**Task objective:**
Return every line of the material below as a JSON list of strings, one string per line, with blank lines left out.
-------
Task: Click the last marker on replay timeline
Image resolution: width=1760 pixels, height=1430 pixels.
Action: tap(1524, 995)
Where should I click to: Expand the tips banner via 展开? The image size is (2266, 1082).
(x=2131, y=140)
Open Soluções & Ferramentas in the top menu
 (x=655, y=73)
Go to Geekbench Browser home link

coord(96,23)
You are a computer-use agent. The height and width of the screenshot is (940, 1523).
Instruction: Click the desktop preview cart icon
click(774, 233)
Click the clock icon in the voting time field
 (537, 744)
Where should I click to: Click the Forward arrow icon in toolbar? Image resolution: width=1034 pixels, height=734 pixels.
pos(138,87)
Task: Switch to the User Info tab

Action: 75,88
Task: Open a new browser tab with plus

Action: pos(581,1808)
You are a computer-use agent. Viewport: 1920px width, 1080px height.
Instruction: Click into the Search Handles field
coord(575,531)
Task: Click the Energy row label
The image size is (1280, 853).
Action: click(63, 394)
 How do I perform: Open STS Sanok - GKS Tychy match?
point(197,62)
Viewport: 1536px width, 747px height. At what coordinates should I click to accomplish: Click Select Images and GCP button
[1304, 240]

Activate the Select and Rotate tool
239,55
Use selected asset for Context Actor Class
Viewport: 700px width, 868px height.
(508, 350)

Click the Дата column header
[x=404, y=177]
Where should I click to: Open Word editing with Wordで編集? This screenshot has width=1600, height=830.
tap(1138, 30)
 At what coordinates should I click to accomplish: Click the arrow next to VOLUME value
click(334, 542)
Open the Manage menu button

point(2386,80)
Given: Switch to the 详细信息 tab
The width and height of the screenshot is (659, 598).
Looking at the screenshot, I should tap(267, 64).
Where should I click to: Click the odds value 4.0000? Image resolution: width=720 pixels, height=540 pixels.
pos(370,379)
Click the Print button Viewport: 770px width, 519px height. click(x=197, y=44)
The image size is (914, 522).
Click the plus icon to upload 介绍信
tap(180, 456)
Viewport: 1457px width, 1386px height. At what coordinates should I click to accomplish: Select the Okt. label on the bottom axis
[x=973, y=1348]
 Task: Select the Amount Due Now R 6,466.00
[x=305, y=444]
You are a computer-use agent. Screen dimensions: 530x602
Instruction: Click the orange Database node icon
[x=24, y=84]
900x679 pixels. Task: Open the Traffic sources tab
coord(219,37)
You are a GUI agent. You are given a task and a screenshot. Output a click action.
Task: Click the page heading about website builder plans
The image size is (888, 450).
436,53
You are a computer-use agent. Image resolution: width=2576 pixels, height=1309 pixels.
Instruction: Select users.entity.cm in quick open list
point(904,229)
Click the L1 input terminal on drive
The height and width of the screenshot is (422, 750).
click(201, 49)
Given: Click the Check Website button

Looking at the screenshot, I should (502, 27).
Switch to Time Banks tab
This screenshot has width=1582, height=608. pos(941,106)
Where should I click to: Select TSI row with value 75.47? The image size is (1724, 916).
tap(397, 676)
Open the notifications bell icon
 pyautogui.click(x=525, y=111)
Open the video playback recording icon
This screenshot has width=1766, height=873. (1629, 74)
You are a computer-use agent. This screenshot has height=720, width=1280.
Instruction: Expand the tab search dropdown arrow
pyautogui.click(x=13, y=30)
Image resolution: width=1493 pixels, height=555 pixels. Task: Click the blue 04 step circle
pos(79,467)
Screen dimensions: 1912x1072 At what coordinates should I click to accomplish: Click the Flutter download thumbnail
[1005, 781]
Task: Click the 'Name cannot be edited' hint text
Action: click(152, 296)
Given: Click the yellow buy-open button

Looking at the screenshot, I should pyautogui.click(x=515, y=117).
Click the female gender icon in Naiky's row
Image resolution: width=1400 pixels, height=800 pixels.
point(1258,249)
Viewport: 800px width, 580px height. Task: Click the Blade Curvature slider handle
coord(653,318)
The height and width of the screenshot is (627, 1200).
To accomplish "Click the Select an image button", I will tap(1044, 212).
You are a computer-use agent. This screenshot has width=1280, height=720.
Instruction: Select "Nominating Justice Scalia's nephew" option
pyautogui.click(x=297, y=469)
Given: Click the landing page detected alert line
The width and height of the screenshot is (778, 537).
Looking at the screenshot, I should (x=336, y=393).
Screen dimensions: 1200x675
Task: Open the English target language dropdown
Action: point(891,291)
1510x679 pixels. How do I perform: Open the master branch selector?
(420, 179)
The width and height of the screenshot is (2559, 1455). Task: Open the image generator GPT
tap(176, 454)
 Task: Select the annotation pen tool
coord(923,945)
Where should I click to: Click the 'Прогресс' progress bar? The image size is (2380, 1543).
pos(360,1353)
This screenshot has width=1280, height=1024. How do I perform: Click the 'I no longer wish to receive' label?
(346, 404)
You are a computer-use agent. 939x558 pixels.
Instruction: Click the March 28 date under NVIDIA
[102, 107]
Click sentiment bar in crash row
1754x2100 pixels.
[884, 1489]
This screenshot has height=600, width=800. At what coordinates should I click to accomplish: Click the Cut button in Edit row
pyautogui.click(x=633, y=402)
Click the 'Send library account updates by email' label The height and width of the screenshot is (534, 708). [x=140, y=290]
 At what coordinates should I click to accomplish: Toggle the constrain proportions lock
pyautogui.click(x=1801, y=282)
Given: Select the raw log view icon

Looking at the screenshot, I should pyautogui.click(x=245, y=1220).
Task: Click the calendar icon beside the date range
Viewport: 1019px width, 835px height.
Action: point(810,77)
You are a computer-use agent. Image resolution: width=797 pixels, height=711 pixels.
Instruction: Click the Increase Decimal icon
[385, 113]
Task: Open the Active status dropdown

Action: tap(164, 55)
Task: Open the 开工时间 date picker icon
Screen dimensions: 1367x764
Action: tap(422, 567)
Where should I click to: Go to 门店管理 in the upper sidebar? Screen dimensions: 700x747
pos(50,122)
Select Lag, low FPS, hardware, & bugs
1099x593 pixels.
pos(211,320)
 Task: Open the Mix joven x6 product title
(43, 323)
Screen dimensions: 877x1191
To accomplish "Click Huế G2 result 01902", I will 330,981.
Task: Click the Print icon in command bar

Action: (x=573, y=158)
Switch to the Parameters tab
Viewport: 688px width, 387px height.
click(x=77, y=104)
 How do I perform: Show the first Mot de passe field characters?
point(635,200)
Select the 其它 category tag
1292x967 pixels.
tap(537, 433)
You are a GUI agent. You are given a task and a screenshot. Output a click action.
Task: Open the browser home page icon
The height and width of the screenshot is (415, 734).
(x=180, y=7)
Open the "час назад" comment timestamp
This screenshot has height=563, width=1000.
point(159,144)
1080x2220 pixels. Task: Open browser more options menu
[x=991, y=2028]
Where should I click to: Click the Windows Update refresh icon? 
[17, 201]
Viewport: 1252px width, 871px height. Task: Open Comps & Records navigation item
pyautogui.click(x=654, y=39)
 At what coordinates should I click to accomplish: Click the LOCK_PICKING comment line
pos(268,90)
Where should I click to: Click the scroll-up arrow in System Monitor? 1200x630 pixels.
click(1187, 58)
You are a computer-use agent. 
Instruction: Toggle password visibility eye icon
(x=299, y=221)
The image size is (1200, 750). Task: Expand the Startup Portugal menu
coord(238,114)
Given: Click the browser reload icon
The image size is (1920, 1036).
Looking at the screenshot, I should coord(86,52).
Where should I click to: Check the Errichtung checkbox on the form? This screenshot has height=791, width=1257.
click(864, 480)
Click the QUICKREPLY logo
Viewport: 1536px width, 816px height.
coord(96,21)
-------
**Problem solution:**
[
  "Task: Click the last marker on replay timeline",
  "Image resolution: width=1760 pixels, height=1430 pixels.",
  "Action: tap(1524, 995)",
  "Where should I click to: Expand the tips banner via 展开? The image size is (2266, 1082).",
  "(x=2131, y=140)",
  "Open Soluções & Ferramentas in the top menu",
  " (x=655, y=73)",
  "Go to Geekbench Browser home link",
  "coord(96,23)",
  "You are a computer-use agent. The height and width of the screenshot is (940, 1523).",
  "Instruction: Click the desktop preview cart icon",
  "click(774, 233)",
  "Click the clock icon in the voting time field",
  " (537, 744)",
  "Where should I click to: Click the Forward arrow icon in toolbar? Image resolution: width=1034 pixels, height=734 pixels.",
  "pos(138,87)",
  "Task: Switch to the User Info tab",
  "Action: 75,88",
  "Task: Open a new browser tab with plus",
  "Action: pos(581,1808)",
  "You are a computer-use agent. Viewport: 1920px width, 1080px height.",
  "Instruction: Click into the Search Handles field",
  "coord(575,531)",
  "Task: Click the Energy row label",
  "The image size is (1280, 853).",
  "Action: click(63, 394)",
  " How do I perform: Open STS Sanok - GKS Tychy match?",
  "point(197,62)",
  "Viewport: 1536px width, 747px height. At what coordinates should I click to accomplish: Click Select Images and GCP button",
  "[1304, 240]",
  "Activate the Select and Rotate tool",
  "239,55",
  "Use selected asset for Context Actor Class",
  "Viewport: 700px width, 868px height.",
  "(508, 350)",
  "Click the Дата column header",
  "[x=404, y=177]",
  "Where should I click to: Open Word editing with Wordで編集? This screenshot has width=1600, height=830.",
  "tap(1138, 30)",
  " At what coordinates should I click to accomplish: Click the arrow next to VOLUME value",
  "click(334, 542)",
  "Open the Manage menu button",
  "point(2386,80)",
  "Given: Switch to the 详细信息 tab",
  "The width and height of the screenshot is (659, 598).",
  "Looking at the screenshot, I should tap(267, 64).",
  "Where should I click to: Click the odds value 4.0000? Image resolution: width=720 pixels, height=540 pixels.",
  "pos(370,379)",
  "Click the Print button Viewport: 770px width, 519px height. click(x=197, y=44)",
  "The image size is (914, 522).",
  "Click the plus icon to upload 介绍信",
  "tap(180, 456)",
  "Viewport: 1457px width, 1386px height. At what coordinates should I click to accomplish: Select the Okt. label on the bottom axis",
  "[x=973, y=1348]",
  " Task: Select the Amount Due Now R 6,466.00",
  "[x=305, y=444]",
  "You are a computer-use agent. Screen dimensions: 530x602",
  "Instruction: Click the orange Database node icon",
  "[x=24, y=84]",
  "900x679 pixels. Task: Open the Traffic sources tab",
  "coord(219,37)",
  "You are a GUI agent. You are given a task and a screenshot. Output a click action.",
  "Task: Click the page heading about website builder plans",
  "The image size is (888, 450).",
  "436,53",
  "You are a computer-use agent. Image resolution: width=2576 pixels, height=1309 pixels.",
  "Instruction: Select users.entity.cm in quick open list",
  "point(904,229)",
  "Click the L1 input terminal on drive",
  "The height and width of the screenshot is (422, 750).",
  "click(201, 49)",
  "Given: Click the Check Website button",
  "Looking at the screenshot, I should (502, 27).",
  "Switch to Time Banks tab",
  "This screenshot has width=1582, height=608. pos(941,106)",
  "Where should I click to: Select TSI row with value 75.47? The image size is (1724, 916).",
  "tap(397, 676)",
  "Open the notifications bell icon",
  " pyautogui.click(x=525, y=111)",
  "Open the video playback recording icon",
  "This screenshot has width=1766, height=873. (1629, 74)",
  "You are a computer-use agent. This screenshot has height=720, width=1280.",
  "Instruction: Expand the tab search dropdown arrow",
  "pyautogui.click(x=13, y=30)",
  "Image resolution: width=1493 pixels, height=555 pixels. Task: Click the blue 04 step circle",
  "pos(79,467)",
  "Screen dimensions: 1912x1072 At what coordinates should I click to accomplish: Click the Flutter download thumbnail",
  "[1005, 781]",
  "Task: Click the 'Name cannot be edited' hint text",
  "Action: click(152, 296)",
  "Given: Click the yellow buy-open button",
  "Looking at the screenshot, I should pyautogui.click(x=515, y=117).",
  "Click the female gender icon in Naiky's row",
  "Image resolution: width=1400 pixels, height=800 pixels.",
  "point(1258,249)",
  "Viewport: 800px width, 580px height. Task: Click the Blade Curvature slider handle",
  "coord(653,318)",
  "The height and width of the screenshot is (627, 1200).",
  "To accomplish \"Click the Select an image button\", I will tap(1044, 212).",
  "You are a computer-use agent. This screenshot has width=1280, height=720.",
  "Instruction: Select \"Nominating Justice Scalia's nephew\" option",
  "pyautogui.click(x=297, y=469)",
  "Given: Click the landing page detected alert line",
  "The width and height of the screenshot is (778, 537).",
  "Looking at the screenshot, I should (x=336, y=393).",
  "Screen dimensions: 1200x675",
  "Task: Open the English target language dropdown",
  "Action: point(891,291)",
  "1510x679 pixels. How do I perform: Open the master branch selector?",
  "(420, 179)",
  "The width and height of the screenshot is (2559, 1455). Task: Open the image generator GPT",
  "tap(176, 454)",
  " Task: Select the annotation pen tool",
  "coord(923,945)",
  "Where should I click to: Click the 'Прогресс' progress bar? The image size is (2380, 1543).",
  "pos(360,1353)",
  "This screenshot has width=1280, height=1024. How do I perform: Click the 'I no longer wish to receive' label?",
  "(346, 404)",
  "You are a computer-use agent. 939x558 pixels.",
  "Instruction: Click the March 28 date under NVIDIA",
  "[102, 107]",
  "Click sentiment bar in crash row",
  "1754x2100 pixels.",
  "[884, 1489]",
  "This screenshot has height=600, width=800. At what coordinates should I click to accomplish: Click the Cut button in Edit row",
  "pyautogui.click(x=633, y=402)",
  "Click the 'Send library account updates by email' label The height and width of the screenshot is (534, 708). [x=140, y=290]",
  " At what coordinates should I click to accomplish: Toggle the constrain proportions lock",
  "pyautogui.click(x=1801, y=282)",
  "Given: Select the raw log view icon",
  "Looking at the screenshot, I should pyautogui.click(x=245, y=1220).",
  "Task: Click the calendar icon beside the date range",
  "Viewport: 1019px width, 835px height.",
  "Action: point(810,77)",
  "You are a computer-use agent. Image resolution: width=797 pixels, height=711 pixels.",
  "Instruction: Click the Increase Decimal icon",
  "[385, 113]",
  "Task: Open the Active status dropdown",
  "Action: tap(164, 55)",
  "Task: Open the 开工时间 date picker icon",
  "Screen dimensions: 1367x764",
  "Action: tap(422, 567)",
  "Where should I click to: Go to 门店管理 in the upper sidebar? Screen dimensions: 700x747",
  "pos(50,122)",
  "Select Lag, low FPS, hardware, & bugs",
  "1099x593 pixels.",
  "pos(211,320)",
  " Task: Open the Mix joven x6 product title",
  "(43, 323)",
  "Screen dimensions: 877x1191",
  "To accomplish \"Click Huế G2 result 01902\", I will 330,981.",
  "Task: Click the Print icon in command bar",
  "Action: (x=573, y=158)",
  "Switch to the Parameters tab",
  "Viewport: 688px width, 387px height.",
  "click(x=77, y=104)",
  " How do I perform: Show the first Mot de passe field characters?",
  "point(635,200)",
  "Select the 其它 category tag",
  "1292x967 pixels.",
  "tap(537, 433)",
  "You are a GUI agent. You are given a task and a screenshot. Output a click action.",
  "Task: Open the browser home page icon",
  "The height and width of the screenshot is (415, 734).",
  "(x=180, y=7)",
  "Open the \"час назад\" comment timestamp",
  "This screenshot has height=563, width=1000.",
  "point(159,144)",
  "1080x2220 pixels. Task: Open browser more options menu",
  "[x=991, y=2028]",
  "Where should I click to: Click the Windows Update refresh icon? ",
  "[17, 201]",
  "Viewport: 1252px width, 871px height. Task: Open Comps & Records navigation item",
  "pyautogui.click(x=654, y=39)",
  " At what coordinates should I click to accomplish: Click the LOCK_PICKING comment line",
  "pos(268,90)",
  "Where should I click to: Click the scroll-up arrow in System Monitor? 1200x630 pixels.",
  "click(1187, 58)",
  "You are a computer-use agent. ",
  "Instruction: Toggle password visibility eye icon",
  "(x=299, y=221)",
  "The image size is (1200, 750). Task: Expand the Startup Portugal menu",
  "coord(238,114)",
  "Given: Click the browser reload icon",
  "The image size is (1920, 1036).",
  "Looking at the screenshot, I should coord(86,52).",
  "Where should I click to: Check the Errichtung checkbox on the form? This screenshot has height=791, width=1257.",
  "click(864, 480)",
  "Click the QUICKREPLY logo",
  "Viewport: 1536px width, 816px height.",
  "coord(96,21)"
]